**Collected data entries:**
------------------------------
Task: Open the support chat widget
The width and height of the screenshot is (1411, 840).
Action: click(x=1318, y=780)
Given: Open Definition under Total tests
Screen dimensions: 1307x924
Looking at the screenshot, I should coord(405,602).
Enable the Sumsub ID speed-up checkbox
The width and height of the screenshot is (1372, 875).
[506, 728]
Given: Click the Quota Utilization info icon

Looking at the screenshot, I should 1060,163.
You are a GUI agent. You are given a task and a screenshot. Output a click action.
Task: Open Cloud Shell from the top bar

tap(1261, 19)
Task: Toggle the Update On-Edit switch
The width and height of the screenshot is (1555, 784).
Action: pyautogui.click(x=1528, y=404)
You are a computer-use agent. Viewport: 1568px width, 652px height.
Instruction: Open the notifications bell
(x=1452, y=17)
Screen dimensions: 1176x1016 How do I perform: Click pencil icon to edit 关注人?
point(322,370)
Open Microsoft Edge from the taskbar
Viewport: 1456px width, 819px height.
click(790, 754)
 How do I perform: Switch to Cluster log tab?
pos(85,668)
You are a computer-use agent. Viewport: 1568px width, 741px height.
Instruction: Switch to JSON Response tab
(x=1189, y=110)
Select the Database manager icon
------------------------------
Copy out each line carrying the string "agent" from the data.

You are a GUI agent. You are given a task and a screenshot. Output a click action.
You are a computer-use agent. Viewport: 1568px width, 652px height.
You are a computer-use agent. Viewport: 1568px width, 741px height.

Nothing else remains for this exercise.